Every defense in the NFL wants to take the ball away from the opposing offense, but some are much better at it than others. The Dallas Cowboys were routinely not found in that revered group of ballhawks during the Jason Garrett regime, but Mike McCarthy is the new sheriff in town and his defensive deputy, Mike Nolan, has no tolerance for failing in that category. McCarthy wooed Nolan away from the New Orleans Saints for several reasons and that's certainly one of them, so expect him to hammer that point home early and often -- hoping to change the fortunes of a defense that struggled to reel in interceptions.

They were tied for worst in the league with only seven interceptions in 2019, sliding down the escalator steps face-first from their post as sixth-worst in the category one year prior. 

"The No. 1 thing in winning football games is getting the ball for your offense," Nolan said in his first meeting with Cowboys media. "As a defense, that's what we'll strive to do all the time."

They've fared much better in forced fumbles and fumble recoveries as of late, however, and that's something Nolan feels he can build on going forward. It bears mentioning this isn't his first encounter with the Cowboys organization, which should add that much more fuel to the fire of what he's looking to achieve in North Texas. Dick Nolan, his late father, was once a safety and former coach of the Cowboys in several different capacities, and Mike Nolan was once walked back into the team's locker room on the shoulders of "Dandy" Don Meredith himself. 

Decades later, the shoulders everything rests on, defensively, are his very own. 

Having already spoken with some players on that side of the ball, including All-Pro pass rusher DeMarcus Lawrence, Nolan feels good about the foundation of the defense but knows there's work to be done, personnel-wise, outside of cornerstone players like Lawrence. His needs will be voiced passionately in free agency but, much more so, in the 2020 NFL Draft, as the Cowboys readily admit they'll "do things a bit different" to get him what he needs to succeed.

That shouldn't be difficult, architecturally, because Nolan isn't beating the drum to draft for scheme like former defensive coordinator Rod Marinelli did for years on end. While he'll keep the incumbent 4-3 in place, he'll run a hybrid system that keeps opponents guessing and, as such, he and McCarthy need/want the best players with the highest ceiling -- as opposed to prototype pegs that fit comfortably in a certain hole.

Doubling down on McCarthy's recent comments to that effect, Nolan probably wouldn't mind doing away with the word "scheme" altogether.

"Players will determine what we can do and what we cannot do -- not the scheme," he said. "The scheme is basically what you have to utilize the players, it goes the other way. I tell you what, 3-4 and 4-3 is really just a personnel decision to get your best 11 on the field.
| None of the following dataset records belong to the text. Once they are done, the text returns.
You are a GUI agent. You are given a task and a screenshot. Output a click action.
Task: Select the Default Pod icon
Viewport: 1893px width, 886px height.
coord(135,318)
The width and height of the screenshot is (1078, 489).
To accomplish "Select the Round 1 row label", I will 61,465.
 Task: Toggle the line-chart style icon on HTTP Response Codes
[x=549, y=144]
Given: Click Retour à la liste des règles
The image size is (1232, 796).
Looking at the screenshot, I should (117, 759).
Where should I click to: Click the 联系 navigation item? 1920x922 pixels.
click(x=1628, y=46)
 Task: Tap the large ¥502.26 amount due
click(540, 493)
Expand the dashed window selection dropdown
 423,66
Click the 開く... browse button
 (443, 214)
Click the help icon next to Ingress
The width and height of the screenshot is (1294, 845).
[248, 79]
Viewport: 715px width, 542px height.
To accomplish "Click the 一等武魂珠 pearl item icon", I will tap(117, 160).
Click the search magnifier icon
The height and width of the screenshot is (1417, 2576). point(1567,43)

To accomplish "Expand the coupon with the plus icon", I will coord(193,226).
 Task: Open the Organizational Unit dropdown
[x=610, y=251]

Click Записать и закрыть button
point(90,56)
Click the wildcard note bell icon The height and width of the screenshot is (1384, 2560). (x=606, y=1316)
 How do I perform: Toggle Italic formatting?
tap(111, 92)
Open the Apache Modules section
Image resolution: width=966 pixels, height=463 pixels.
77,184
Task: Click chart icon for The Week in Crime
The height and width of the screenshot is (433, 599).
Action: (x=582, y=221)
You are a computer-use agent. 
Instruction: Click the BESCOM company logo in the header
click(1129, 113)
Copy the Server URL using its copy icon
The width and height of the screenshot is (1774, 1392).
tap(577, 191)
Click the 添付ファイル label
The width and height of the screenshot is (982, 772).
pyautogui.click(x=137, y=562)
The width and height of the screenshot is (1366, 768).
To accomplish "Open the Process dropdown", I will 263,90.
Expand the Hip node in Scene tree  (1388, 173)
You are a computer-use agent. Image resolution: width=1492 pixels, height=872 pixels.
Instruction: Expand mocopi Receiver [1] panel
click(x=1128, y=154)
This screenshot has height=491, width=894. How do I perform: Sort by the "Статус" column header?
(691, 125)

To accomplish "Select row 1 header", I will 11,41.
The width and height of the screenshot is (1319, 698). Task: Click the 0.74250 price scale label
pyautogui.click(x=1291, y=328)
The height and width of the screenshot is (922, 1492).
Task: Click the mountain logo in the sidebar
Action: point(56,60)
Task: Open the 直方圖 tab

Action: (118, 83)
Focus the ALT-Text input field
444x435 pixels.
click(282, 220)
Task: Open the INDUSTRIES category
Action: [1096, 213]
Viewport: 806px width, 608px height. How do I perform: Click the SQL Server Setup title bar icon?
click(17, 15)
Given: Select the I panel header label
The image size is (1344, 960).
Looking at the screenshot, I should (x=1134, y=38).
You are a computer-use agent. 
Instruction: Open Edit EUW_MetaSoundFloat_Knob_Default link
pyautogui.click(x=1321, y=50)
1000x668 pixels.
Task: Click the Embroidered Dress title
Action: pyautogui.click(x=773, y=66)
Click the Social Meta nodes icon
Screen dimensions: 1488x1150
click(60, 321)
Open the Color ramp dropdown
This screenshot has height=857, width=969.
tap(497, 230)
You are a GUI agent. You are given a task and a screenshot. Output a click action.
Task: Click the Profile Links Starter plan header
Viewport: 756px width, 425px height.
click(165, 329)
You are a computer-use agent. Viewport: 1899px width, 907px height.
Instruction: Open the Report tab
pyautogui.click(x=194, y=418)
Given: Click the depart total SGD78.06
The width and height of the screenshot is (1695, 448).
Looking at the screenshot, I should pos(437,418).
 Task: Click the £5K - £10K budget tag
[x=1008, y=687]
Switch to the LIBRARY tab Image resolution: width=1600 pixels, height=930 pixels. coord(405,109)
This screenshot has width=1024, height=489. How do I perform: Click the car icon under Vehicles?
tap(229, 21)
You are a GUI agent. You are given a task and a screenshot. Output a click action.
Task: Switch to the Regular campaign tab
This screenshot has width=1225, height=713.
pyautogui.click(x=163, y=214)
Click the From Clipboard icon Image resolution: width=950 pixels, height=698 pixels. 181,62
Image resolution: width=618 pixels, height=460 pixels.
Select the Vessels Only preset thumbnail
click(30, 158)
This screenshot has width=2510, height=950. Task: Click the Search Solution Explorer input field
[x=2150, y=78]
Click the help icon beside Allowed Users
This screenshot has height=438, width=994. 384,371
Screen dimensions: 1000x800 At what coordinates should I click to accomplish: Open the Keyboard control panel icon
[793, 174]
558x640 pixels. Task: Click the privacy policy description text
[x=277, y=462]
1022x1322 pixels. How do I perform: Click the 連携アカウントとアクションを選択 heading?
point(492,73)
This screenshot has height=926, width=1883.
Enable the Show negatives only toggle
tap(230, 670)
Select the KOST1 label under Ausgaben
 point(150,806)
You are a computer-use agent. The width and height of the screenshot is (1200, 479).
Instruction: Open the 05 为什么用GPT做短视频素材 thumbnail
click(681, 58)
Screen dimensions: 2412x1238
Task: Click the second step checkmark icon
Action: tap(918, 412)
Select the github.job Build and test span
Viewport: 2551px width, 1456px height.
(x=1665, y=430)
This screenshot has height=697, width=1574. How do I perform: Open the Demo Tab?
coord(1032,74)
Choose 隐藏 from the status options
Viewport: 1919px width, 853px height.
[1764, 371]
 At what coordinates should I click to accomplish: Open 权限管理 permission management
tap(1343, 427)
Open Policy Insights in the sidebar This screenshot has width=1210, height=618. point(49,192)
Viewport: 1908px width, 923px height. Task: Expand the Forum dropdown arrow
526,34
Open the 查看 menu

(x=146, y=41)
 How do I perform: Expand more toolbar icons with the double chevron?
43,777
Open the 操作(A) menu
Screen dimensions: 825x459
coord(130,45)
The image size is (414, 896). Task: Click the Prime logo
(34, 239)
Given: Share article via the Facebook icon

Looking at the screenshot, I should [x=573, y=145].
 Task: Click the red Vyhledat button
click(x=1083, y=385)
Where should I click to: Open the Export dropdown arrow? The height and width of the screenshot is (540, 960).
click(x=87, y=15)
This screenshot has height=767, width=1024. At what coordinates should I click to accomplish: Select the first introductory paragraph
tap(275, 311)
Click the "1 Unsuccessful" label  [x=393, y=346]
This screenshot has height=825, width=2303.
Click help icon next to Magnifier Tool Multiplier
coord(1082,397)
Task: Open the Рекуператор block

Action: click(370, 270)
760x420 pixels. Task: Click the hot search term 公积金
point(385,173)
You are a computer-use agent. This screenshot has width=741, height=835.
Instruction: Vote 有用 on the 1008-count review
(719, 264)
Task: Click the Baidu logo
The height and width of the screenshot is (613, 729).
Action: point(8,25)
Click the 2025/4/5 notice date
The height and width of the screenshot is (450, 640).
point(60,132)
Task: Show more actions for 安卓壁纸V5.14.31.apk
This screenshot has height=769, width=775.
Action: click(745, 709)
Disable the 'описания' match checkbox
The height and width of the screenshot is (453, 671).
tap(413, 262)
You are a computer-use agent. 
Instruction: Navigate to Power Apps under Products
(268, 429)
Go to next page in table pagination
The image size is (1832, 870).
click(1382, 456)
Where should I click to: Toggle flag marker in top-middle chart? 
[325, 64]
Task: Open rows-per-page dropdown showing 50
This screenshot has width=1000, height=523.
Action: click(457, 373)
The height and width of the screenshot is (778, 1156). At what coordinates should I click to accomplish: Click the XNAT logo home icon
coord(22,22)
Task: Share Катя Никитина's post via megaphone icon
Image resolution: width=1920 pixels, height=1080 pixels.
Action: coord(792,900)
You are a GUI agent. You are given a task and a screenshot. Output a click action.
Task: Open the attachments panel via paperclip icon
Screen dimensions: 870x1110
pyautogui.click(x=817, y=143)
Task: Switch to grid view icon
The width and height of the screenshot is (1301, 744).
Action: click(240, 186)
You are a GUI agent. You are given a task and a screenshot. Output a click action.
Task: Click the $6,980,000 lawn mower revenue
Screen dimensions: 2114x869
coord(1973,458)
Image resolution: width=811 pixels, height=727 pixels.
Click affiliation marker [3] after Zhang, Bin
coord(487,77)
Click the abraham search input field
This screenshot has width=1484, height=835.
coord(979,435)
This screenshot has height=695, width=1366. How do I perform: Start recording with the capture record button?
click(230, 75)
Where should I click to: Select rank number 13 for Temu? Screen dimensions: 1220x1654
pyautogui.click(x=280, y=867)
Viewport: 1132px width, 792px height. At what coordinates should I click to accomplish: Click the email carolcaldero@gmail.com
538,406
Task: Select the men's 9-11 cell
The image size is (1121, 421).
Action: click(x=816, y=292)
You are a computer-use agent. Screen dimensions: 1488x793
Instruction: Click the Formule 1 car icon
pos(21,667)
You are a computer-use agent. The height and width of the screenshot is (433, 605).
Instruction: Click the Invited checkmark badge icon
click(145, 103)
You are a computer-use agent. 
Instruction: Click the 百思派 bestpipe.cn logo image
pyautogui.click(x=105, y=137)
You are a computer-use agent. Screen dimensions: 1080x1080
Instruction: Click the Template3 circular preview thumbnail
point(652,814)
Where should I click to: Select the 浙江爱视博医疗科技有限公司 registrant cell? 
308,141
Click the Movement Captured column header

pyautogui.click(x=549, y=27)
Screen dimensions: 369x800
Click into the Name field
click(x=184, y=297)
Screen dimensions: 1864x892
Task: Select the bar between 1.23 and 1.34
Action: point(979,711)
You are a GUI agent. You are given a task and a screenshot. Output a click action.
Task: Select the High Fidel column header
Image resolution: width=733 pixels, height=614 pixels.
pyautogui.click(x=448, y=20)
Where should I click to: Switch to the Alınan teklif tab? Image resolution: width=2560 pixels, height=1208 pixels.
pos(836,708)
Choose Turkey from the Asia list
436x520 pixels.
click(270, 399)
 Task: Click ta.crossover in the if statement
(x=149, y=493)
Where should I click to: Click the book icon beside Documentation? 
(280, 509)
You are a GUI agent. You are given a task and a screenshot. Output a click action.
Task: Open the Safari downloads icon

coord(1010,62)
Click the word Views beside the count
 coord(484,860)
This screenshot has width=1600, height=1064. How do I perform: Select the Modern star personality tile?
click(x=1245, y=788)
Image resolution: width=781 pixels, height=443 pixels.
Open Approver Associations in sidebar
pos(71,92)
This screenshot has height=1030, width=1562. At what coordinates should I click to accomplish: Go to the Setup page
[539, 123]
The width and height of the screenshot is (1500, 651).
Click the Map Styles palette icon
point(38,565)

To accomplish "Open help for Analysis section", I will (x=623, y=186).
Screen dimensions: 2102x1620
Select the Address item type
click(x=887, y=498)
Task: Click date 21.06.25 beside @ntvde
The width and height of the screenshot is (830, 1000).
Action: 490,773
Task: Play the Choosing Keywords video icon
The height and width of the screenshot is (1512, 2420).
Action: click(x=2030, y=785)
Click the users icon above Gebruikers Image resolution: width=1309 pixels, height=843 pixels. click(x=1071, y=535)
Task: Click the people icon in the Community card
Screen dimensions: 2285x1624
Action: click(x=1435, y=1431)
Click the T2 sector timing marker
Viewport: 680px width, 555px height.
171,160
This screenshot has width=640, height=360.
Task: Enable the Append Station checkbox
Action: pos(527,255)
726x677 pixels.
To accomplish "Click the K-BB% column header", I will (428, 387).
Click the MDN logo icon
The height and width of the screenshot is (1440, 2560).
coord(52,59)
Outside of that, it's just spacing between the 11 players you have. 

"All the 3-4 teams and the 4-3 teams play a lot of the same fronts, but I have always believed it's about getting your best 11 on the field, and from there -- whether that entails calling yourself a 3-4 or a 4-3 -- you want to get the best 11 out there."

Newly-signed defensive line coach Jim Tomsula agrees wholeheartedly. He and Nolan aren't unfamiliar with each other, having spent time together as members of the San Francisco 49ers coaching staff in the late 2000s, when the latter was head coach and the former served as defensive line coach for the club. Now reunited by McCarthy in Dallas, their prior working relationship makes it easy for their two similar styles to remarry, and Tomsula's looking forward to it. 

"Whatever fits," he said. "If you're an under front and the weak side defensive end stands up, you're a 3-4. If he puts his hand on the ground you're a 4-3. You know what I mean, the semantics? 

"So, first of all, whatever fits the players. It will fit around players."

It's an alien concept in Dallas, as is consistently intercepting the ball, but it's past time those UFOs landed.